■ SOURCE DOCUMENT ■
· · · ·
In a recent decision, the Seventh Circuit Court of Appeals held that the Required Records Doctrine (RRD or the “doctrine”) compelled production of subpoenaed foreign bank account records, which were required to be maintained under the Bank Secrecy Act. The district court had quashed the subpoena, concluding that it would violate the Fifth Amendment privilege against self-incrimination. The government appealed, and the court of appeals reversed the lower court’s order.
In October 2009, the Internal Revenue Service opened an investigation into whether T.W. (referring to “target witness”) had used offshore accounts to evade federal income tax. In 2011, a grand jury issued a subpoena requiring T.W. to produce, for the period October 2006 through present:
Any and all records required to be maintained pursuant to 31 C.F.R. § 103.32 [subsequently relocated to 31 C.F.R. § 1010.420] relating to foreign financial accounts that you had/have a financial interest in, or signature authority over, including records reflecting the name in which each such account is maintained, the number or other designation of such account, the name and address of the foreign bank or other person with whom such account is maintained, the type of such account, and the maximum value of each such account during each specified year.
T.W. is required to keep the requested records under the Bank Secrecy Act of 1970 (to which the regulations cited in the subpoena pertain). T.W. moved to defeat the subpoena on the basis that production of the records would violate his constitutional privilege against self-incrimination. For example, on the one hand, furnishing the records might show that T.W. has not reported accounts that should have been reported. On the other hand, by denying that he has the records, T.W. may incriminate himself under the Bank Secrecy Act. The government argued that the RRD overrides the Fifth Amendment privilege in this case. The district court determined that production of the records would be “testimonial” and would compel T.W. to incriminate himself and, thus, quashed the subpoena.
The Seventh Circuit Decision
The court of appeals began its analysis by framing the issue—whether, when the act of producing subpoenaed records would be incriminating, the RRD applies to override the privilege against self-incrimination.
The RRD originated in Shapiro v. United States, 335 U.S. 1 (1948). In that case, a produce wholesaler invoked the Fifth Amendment in response to an administrative subpoena requesting certain business records, which were required to be kept under the Emergency Price Control Act (EPCA). The EPCA was passed to thwart inflation and price gouging following the start of World War II. Finding that the EPCA was a valid exercise of Congress’ regulatory authority and that the recordkeeping provisions were essential to the EPCA’s objectives, the Supreme Court held that “the privilege which exists as to private papers” did not apply to the records required to be kept by the statute.
In essence, the records were “quasi-public” and thereby subject to compulsory production. The Supreme Court refined the RRD in Grosso v. United States, 390 U.S. 62 (1968), delineating three requirements for applying the doctrine: (1) the purposes of the government inquiry must be essentially regulatory, (2) information is obtained by requiring maintenance of records of a kind that the regulated party customarily keeps and (3) the records themselves have public aspects analogous to public documents. If these requirements are met, a witness cannot overcome a subpoena by invoking Fifth Amendment privilege.
· · · ·
■ EXTRACTED ENTRIES ■
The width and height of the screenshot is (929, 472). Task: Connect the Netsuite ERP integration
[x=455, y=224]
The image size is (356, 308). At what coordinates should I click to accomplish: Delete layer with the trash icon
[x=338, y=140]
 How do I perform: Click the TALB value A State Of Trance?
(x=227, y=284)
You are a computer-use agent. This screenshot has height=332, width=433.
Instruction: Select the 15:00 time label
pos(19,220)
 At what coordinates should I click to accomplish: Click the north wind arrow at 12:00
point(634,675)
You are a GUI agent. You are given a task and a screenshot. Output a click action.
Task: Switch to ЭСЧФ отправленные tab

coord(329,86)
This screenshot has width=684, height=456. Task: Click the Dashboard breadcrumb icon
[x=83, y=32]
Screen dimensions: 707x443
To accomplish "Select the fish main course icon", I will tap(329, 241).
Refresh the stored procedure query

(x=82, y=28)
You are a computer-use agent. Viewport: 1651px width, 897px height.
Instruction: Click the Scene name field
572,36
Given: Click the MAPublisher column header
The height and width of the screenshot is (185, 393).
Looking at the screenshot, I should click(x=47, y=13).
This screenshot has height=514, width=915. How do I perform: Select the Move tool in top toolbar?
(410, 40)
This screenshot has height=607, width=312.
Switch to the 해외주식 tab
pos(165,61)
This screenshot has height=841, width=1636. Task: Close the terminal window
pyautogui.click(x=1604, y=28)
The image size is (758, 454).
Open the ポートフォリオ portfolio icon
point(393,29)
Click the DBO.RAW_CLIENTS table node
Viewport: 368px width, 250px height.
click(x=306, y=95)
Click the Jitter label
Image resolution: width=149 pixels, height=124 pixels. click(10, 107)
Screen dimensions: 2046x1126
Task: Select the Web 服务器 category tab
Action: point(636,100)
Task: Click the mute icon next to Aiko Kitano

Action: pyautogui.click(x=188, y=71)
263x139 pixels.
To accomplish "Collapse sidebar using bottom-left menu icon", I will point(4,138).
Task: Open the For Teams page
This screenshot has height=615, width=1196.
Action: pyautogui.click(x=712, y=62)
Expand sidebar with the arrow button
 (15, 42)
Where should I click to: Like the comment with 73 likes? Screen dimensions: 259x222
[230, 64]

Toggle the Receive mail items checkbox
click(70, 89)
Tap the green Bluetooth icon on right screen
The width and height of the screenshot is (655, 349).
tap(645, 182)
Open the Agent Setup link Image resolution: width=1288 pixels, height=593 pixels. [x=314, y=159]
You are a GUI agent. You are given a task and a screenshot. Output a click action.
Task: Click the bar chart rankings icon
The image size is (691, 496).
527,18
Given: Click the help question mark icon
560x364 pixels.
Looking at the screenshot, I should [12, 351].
· · · ·
■ SET TASK ■
Write what comes next in the article on the Seventh Circuit's Required Records Doctrine ruling, starting right after its last sentence. The listing comes from a different source than the article.

■ REPLY TO THE EXERCISE ■
T.W. argued that the RRD is inapplicable to a case where the act of production itself is compelled, testimonial and self-incriminating—that is, where the act of production privilege applies. The government did not dispute the act of production privilege, but contended that the RRD overrides any such privilege. The court of appeals found support for the government’s position and rejected T.W.’s characterization of the doctrine as a “threshold inquiry” as to whether privilege exists. Instead, the court held that the RRD is an exception that may override or supersede the privilege. The court also spurned T.W.’s claim that the RRD is relevant only to facial constitutional challenges to a statutory or regulatory recordkeeping requirement. According to the court, Shapiro not only addressed the constitutionality of the EPCA’s recordkeeping requirements, the case also held that the Fifth Amendment “is not a barrier to the enforcement of a valid civil regulatory scheme.”
The Seventh Circuit cited cases from several courts (including itself and the Supreme Court) that had broadly applied the RRD or its rationale, including in situations where the act of production privilege was invoked. T.W. countered that in those cases, the Fifth Amendment privilege was overcome because one or more of its criteria (testimonial, incriminating and compelled) were lacking. The court stated plainly that T.W. was wrong. Quoting its opinion in Smith v. Richert, 35 F.3d 300 (7th Cir. 1994), the Seventh Circuit clarified that the doctrine was especially handy (to the government) “when the act of production was itself testimonial, that is, when it communicated knowledge possessed by the person making the production and was, therefore—but for the doctrine—protected by the Fifth Amendment from being compelled by the government.” Put simply, the RRD does not come into play unless the government, but for the doctrine, would be compelling self-incrimination.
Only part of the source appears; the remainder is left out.